Proverbs liven up your speech
Speaking freely in a presentation or a key note you will certainly know the language you are communicating in well. Though, especially in a professional environment, it may not be your mother tongue, it could be for example the country’s lingua franca or English. So you know the content of your speech but want to liven it up?
Of course there are many techniques how you can deliver a lively speech. What about using linguistic idioms?

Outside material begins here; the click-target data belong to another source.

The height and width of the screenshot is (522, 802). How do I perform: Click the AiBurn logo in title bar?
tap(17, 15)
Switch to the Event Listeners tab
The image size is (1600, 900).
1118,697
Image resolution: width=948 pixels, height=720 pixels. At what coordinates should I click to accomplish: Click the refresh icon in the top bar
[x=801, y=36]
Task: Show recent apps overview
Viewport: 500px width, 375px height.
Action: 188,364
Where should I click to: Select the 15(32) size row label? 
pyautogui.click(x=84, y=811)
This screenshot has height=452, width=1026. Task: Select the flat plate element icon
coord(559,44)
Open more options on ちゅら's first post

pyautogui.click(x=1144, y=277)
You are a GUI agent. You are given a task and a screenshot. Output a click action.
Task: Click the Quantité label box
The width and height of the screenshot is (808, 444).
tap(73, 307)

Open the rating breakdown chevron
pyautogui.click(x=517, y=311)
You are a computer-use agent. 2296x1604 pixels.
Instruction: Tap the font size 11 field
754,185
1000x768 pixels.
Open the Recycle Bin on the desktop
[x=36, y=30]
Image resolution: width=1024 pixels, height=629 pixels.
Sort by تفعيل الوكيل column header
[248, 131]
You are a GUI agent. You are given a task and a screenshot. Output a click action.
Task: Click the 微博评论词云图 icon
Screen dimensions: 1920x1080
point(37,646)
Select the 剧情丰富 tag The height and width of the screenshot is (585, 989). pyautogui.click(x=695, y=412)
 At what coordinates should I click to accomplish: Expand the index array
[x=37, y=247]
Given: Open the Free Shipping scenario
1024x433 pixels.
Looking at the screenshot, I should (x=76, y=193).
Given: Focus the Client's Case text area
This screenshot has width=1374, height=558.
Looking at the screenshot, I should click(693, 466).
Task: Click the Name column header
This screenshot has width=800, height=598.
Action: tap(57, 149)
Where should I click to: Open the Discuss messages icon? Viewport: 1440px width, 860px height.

Idioms have several advantages, for example
- you can use them as a conclusion to point out the main point of the visual type of the language catches the audience,
- you create a feeling of familiarness if your audience knows the idiom.
Being a non native speaker, how will you find a suitable proverb? You will certainly know a suitable idiom of your mother tongue but usually translating it 1:1 into let’s say English an English / US-American audience won’t understand it. Translation tools like Google Translate come to their limits. You need an expression fitting to the particular context of a pthoroughroverb but not a translation word by word.
Using online dictionaries might be more helpful. Here are some examples I found online:
DE Man soll den Tag nicht vor dem Abend loben.
EN Don’t count your chickens before they hatch.
FR C’est au pied du mur qu’on voit le maçon.
EN The tree is known by its fruit.
ES Camarón que se duerme se lo lleva la corriente.
EN Devil take the hindmost.
Including proverbs into your next speech will make it even more lively! Furthermore doing so you show thorough understanding of the language itself.